PANANG CHICKEN CURRY


Active Time : 30 minutes
Total Time : 30 minutes
Serves : 4 servings

INGREDIENTS
  • 1 1/2 cups reduced sodium chicken broth
  • 1/2 cup coconut milk
  • 1/3 cup creamy peanut butter
  • 3 tablespoons red curry paste
  • 3 tablespoons peanut or vegetable oil
  • 2 tablespoons corn starch
  • 1 tablespoon Culinary Circle Toasted Sesame Oil
  • 1 pound boneless, skinless chicken breasts thinly sliced
  • 4 teaspoons fish sauce
  • 2 teaspoons fresh squeezed lime juice
  • 2 teaspoons granulated sugar
  • 1 5 ounce can sliced bamboo shoots drained
  • 1 red bell pepper cut into thin strips
  • - cooked jasmine rice
  • - party peanuts chopped, optional

DIRECTIONS

In blender or food processor, combine chicken broth, coconut milk, peanut butter, curry paste and 2 tablespoons peanut oil; process until well combined and smooth; set aside.

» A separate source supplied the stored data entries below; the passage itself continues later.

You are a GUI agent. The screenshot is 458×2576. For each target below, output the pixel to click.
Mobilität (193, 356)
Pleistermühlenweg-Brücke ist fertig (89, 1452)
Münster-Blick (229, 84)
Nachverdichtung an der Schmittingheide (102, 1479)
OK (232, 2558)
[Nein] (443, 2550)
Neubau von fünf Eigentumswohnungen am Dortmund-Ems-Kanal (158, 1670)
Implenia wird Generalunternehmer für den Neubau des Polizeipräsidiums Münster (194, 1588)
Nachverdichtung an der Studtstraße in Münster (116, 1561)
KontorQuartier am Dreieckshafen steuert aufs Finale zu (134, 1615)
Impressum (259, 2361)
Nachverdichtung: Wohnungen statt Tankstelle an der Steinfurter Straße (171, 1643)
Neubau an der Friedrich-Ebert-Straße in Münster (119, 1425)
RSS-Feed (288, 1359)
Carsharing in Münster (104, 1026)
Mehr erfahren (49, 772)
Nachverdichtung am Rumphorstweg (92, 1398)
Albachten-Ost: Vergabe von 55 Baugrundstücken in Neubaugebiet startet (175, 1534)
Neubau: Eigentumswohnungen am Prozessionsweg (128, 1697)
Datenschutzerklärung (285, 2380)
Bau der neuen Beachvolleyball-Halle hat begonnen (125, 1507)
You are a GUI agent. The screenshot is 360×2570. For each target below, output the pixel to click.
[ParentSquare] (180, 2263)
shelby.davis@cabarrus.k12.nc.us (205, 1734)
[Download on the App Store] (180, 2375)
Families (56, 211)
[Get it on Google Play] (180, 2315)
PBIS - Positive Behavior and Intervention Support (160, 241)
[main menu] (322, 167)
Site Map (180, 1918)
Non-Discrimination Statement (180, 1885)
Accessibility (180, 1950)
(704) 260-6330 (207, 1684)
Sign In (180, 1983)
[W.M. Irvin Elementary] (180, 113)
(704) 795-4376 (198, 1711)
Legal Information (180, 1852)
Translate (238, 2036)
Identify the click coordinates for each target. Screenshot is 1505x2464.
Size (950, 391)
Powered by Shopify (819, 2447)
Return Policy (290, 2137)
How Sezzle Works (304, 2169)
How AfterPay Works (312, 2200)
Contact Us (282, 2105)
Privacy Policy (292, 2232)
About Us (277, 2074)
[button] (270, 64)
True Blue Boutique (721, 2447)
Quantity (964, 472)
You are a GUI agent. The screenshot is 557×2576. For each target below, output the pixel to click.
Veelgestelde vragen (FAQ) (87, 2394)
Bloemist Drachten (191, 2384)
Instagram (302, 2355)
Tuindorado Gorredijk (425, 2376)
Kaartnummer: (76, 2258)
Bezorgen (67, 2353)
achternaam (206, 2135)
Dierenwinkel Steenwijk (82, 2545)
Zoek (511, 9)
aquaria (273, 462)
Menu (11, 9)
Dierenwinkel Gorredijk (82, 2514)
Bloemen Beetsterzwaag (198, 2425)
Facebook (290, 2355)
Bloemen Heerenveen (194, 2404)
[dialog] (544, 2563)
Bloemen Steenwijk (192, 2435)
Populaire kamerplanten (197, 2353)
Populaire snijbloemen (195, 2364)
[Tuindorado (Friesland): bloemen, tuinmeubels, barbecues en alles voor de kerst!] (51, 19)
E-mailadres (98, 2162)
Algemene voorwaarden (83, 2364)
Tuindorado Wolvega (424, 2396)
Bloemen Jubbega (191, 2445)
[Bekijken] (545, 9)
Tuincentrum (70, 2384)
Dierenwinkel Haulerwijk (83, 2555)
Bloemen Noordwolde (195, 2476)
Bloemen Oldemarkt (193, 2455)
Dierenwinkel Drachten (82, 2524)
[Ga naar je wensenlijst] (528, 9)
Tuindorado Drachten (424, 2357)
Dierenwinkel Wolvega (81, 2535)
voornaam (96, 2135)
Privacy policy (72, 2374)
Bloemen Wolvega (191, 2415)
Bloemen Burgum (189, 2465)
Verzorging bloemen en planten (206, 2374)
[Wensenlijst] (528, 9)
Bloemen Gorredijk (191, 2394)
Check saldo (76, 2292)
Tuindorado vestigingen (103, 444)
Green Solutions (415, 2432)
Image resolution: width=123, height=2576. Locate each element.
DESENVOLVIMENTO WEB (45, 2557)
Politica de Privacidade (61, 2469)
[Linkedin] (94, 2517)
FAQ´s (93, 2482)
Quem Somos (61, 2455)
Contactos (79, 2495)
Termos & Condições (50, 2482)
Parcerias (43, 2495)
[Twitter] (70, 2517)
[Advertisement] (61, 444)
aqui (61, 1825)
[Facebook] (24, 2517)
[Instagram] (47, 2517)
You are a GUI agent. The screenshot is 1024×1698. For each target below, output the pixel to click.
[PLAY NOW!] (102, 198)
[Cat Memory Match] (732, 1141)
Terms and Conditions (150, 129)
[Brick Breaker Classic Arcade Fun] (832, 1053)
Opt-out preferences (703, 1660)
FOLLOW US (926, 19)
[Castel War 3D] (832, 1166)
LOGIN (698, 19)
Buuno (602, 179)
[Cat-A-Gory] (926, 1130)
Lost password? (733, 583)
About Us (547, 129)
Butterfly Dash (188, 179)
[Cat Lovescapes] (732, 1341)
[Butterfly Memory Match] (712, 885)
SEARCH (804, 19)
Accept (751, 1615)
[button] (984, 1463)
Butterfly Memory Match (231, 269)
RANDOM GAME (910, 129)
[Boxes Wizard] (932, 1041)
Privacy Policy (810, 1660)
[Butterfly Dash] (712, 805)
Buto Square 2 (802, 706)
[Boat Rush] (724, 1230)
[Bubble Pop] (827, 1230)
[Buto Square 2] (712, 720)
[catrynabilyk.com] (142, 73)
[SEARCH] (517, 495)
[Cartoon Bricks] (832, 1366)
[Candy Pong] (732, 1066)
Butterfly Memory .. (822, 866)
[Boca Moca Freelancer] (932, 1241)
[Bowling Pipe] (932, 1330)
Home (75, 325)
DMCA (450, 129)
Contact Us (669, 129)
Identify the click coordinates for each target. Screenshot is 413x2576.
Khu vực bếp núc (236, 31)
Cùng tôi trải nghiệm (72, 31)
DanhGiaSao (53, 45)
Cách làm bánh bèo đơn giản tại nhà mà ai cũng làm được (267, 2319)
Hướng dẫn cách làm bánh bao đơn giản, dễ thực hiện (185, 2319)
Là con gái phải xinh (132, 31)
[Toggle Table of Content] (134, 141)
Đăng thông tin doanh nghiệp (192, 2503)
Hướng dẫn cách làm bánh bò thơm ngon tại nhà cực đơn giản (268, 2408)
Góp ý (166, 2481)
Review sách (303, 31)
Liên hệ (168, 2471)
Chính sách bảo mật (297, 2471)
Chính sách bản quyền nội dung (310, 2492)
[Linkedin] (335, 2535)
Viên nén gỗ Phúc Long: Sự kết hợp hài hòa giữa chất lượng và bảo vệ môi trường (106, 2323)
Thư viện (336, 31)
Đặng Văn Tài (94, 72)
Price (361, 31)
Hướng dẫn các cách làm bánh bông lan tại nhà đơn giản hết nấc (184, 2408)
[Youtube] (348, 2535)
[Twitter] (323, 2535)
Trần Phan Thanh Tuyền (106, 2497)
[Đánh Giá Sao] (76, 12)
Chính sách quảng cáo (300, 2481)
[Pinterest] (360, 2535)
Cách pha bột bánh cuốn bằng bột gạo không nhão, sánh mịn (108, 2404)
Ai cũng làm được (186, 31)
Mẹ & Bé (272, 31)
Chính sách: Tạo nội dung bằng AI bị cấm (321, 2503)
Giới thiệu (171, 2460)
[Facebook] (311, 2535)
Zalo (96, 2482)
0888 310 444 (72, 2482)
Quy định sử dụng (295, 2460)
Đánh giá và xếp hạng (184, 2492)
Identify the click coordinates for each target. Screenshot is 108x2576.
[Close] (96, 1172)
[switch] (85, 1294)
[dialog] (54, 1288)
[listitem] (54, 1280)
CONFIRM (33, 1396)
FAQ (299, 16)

In medium bowl, combine corn starch and sesame oil; add chicken toss to coat and set aside. In small bowl, combine fish sauce, lime juice and sugar; set aside.

Heat wok or large skillet over high heat. When hot, add remaining 1 tablespoon peanut oil. Add chicken and stir-fry until about halfway cooked. Add bamboo shoots and red peppers; continue stir-frying 2-3 minutes.

Stir in curry sauce and bring to a boil; reduce heat and simmer 5 minutes. Stir in fish sauce; simmer 1 minute. Remove from heat. Serve over cooked rice and garnish with chopped peanuts, if desired.